• **Quoted passage**:
# in-wall speaker mounting best practices



## Andoskyy

Hi All,

I'm starting to build my basement HT room, and have the drywall stage coming up this weekend. I plan to create in-wall boxes for the front and center speakers, then cover with the stock grills.

my question is, should i carpet the inner walls of the boxes, or can i leave them drywalled and plastered?

I'm getting SVS STS-01's which are sealed speakers, and they wont be recessed into the boxes any more than a half inch...so i don't think and echo would occur.

anyway...just wanted some best practice suggestions.

Thank you,

-Andrew


----------



## glaufman

I'm afraid, those boxes will act like tuned cavities and resonate, creating some very weired acoustic artifacts... I would ask over in the acoustics forum, but I would pack those boxes with dense insulation... better still, if the speakers are only going to be recessed 1/2" or so, why bother?


----------



## eugovector

I think he's saying 1/2 beyond the speakers face, so the grill is flush with the wall.


----------



## glaufman

Well, that would be a different story...


----------



## the colors

I am no expert but I would think if the box your putting the speaker in is very close to the dimensions of the speaker box and maybe using a little backer rod which is a round foam sealer to make it a tight seal,,,, that might work????:dontknow:


----------



## Andoskyy

eugovector, that's correct. the speaker box will almost exactly match the dimensions of the speakers and i'm trying to get them flush to the wall.

[Saved entries]

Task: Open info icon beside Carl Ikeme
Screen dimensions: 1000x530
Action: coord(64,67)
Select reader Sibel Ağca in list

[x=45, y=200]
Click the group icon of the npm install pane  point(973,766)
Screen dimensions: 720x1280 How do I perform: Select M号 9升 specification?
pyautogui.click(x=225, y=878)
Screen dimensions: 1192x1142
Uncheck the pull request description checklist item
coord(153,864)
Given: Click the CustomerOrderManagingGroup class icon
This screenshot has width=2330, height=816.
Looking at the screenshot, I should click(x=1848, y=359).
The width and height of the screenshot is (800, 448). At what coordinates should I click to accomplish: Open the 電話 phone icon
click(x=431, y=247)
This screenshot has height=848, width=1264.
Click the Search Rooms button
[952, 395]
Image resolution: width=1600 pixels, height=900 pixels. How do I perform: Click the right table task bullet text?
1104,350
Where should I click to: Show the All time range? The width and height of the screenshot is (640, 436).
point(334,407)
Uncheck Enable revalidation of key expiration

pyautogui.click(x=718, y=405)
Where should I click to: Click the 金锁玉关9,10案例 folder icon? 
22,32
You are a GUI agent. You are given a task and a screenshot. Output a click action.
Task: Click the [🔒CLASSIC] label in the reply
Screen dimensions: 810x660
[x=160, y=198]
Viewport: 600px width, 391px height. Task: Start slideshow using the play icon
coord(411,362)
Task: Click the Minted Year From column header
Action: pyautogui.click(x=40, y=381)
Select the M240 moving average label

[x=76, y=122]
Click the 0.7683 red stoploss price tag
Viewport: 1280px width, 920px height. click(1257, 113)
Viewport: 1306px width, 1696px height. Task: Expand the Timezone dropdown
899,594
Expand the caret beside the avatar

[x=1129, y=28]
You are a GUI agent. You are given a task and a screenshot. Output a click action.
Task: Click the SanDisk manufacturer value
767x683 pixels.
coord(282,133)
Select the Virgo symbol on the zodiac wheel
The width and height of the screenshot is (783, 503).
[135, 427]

• **What you will do**:
- 1) In the speaker-mounting thread, duplicate the text between "I'm getting SVS" and "best practice suggestions.", inclusive.
- 2) Name every distinct username that posts in the speaker-mounting thread.
- 3) Render this sentence from the speaker-mounting thread in Spanish: "the speaker box will almost exactly match the dimensions of the speakers and i'm trying to get them flush to the wall."

• **Your written answers**:
- 1)
I'm getting SVS STS-01's which are sealed speakers, and they wont be recessed into the boxes any more than a half inch...so i don't think and echo would occur.

anyway...just wanted some best practice suggestions.

- 2)
Andoskyy
glaufman
eugovector
the colors

- 3) La caja del altavoz coincidirá casi exactamente con las dimensiones de los altavoces y estoy intentando que queden al ras de la pared.